> PROVIDED ENTRIES:
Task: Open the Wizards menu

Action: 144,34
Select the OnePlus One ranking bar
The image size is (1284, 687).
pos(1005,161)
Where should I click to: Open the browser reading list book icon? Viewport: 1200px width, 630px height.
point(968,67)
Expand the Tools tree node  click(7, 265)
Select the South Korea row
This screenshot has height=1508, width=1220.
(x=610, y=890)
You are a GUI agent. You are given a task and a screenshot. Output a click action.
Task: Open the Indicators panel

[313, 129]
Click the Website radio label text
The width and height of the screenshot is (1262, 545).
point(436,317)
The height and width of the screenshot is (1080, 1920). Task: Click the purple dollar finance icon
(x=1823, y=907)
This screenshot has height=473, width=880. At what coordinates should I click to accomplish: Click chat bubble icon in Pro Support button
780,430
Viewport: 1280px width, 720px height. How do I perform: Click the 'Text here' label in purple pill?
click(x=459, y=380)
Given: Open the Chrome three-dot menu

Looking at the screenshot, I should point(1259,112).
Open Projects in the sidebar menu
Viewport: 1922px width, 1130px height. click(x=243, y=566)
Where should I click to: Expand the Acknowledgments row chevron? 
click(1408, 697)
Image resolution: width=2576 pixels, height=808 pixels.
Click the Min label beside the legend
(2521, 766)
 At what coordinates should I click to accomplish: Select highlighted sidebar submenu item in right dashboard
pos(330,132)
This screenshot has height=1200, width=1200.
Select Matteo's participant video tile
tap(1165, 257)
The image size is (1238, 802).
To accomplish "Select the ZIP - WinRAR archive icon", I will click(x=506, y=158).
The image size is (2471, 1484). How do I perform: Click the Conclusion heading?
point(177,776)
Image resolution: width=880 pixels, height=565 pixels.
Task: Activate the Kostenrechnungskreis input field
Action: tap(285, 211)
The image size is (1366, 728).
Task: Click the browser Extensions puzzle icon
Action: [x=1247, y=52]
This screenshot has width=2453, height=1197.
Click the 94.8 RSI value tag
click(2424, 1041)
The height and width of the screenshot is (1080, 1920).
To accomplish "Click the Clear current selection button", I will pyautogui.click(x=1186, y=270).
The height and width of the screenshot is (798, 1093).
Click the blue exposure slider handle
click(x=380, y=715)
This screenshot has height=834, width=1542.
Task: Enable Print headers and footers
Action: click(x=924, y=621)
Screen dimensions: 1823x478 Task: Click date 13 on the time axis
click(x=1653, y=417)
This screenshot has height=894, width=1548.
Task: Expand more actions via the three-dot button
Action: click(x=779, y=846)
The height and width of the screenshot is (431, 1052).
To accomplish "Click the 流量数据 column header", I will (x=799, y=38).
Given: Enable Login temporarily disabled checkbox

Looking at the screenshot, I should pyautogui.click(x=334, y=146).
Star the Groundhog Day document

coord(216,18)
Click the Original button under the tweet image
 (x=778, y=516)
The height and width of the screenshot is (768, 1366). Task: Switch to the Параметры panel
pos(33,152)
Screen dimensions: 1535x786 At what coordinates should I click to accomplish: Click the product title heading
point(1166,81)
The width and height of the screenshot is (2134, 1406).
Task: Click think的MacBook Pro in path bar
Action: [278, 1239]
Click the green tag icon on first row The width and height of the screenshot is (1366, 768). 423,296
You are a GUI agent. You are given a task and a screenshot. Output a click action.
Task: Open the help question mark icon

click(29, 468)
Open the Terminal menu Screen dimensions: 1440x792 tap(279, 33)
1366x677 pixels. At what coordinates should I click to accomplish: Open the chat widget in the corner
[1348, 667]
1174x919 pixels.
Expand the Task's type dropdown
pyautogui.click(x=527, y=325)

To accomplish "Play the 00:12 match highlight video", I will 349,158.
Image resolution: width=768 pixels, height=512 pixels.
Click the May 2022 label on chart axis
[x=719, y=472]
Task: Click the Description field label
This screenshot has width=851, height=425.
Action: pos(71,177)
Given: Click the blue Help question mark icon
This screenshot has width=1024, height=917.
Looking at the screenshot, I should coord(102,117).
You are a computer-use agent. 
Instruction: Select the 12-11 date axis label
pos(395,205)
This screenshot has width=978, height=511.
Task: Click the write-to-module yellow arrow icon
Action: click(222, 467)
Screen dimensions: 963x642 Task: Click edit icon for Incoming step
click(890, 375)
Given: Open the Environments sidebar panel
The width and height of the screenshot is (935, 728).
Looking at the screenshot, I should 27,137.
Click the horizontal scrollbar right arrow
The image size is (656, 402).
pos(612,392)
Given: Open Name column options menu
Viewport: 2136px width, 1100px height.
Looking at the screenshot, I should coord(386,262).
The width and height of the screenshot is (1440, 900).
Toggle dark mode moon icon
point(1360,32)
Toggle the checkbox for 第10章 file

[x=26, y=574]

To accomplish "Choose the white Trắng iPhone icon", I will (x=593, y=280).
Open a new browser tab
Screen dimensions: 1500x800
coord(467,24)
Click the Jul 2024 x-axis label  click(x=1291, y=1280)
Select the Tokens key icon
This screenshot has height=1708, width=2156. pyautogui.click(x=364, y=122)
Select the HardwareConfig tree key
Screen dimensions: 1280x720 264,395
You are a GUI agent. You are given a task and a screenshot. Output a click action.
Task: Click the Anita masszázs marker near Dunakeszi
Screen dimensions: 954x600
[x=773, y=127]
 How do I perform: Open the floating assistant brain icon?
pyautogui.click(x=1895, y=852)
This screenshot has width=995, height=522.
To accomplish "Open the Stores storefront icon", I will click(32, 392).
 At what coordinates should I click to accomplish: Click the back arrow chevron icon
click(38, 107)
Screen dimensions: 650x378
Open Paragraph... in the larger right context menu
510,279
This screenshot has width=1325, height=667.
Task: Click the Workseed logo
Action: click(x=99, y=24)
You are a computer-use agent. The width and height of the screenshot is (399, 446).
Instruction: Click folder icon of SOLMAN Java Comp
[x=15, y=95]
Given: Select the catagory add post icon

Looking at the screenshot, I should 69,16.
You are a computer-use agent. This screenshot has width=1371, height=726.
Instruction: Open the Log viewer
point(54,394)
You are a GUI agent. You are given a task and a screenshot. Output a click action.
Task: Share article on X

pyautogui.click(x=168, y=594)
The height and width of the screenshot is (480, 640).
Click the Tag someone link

> WORK REQUIRED: Reproduce the material verbatim from its first line through the line containing "Action: [x=1247, y=52]", including both of those lines and nothing after.

> TASK ANSWER:
Task: Open the Wizards menu

Action: 144,34
Select the OnePlus One ranking bar
The image size is (1284, 687).
pos(1005,161)
Where should I click to: Open the browser reading list book icon? Viewport: 1200px width, 630px height.
point(968,67)
Expand the Tools tree node  click(7, 265)
Select the South Korea row
This screenshot has height=1508, width=1220.
(x=610, y=890)
You are a GUI agent. You are given a task and a screenshot. Output a click action.
Task: Open the Indicators panel

[313, 129]
Click the Website radio label text
The width and height of the screenshot is (1262, 545).
point(436,317)
The height and width of the screenshot is (1080, 1920). Task: Click the purple dollar finance icon
(x=1823, y=907)
This screenshot has height=473, width=880. At what coordinates should I click to accomplish: Click chat bubble icon in Pro Support button
780,430
Viewport: 1280px width, 720px height. How do I perform: Click the 'Text here' label in purple pill?
click(x=459, y=380)
Given: Open the Chrome three-dot menu

Looking at the screenshot, I should point(1259,112).
Open Projects in the sidebar menu
Viewport: 1922px width, 1130px height. click(x=243, y=566)
Where should I click to: Expand the Acknowledgments row chevron? 
click(1408, 697)
Image resolution: width=2576 pixels, height=808 pixels.
Click the Min label beside the legend
(2521, 766)
 At what coordinates should I click to accomplish: Select highlighted sidebar submenu item in right dashboard
pos(330,132)
This screenshot has height=1200, width=1200.
Select Matteo's participant video tile
tap(1165, 257)
The image size is (1238, 802).
To accomplish "Select the ZIP - WinRAR archive icon", I will click(x=506, y=158).
The image size is (2471, 1484). How do I perform: Click the Conclusion heading?
point(177,776)
Image resolution: width=880 pixels, height=565 pixels.
Task: Activate the Kostenrechnungskreis input field
Action: tap(285, 211)
The image size is (1366, 728).
Task: Click the browser Extensions puzzle icon
Action: [x=1247, y=52]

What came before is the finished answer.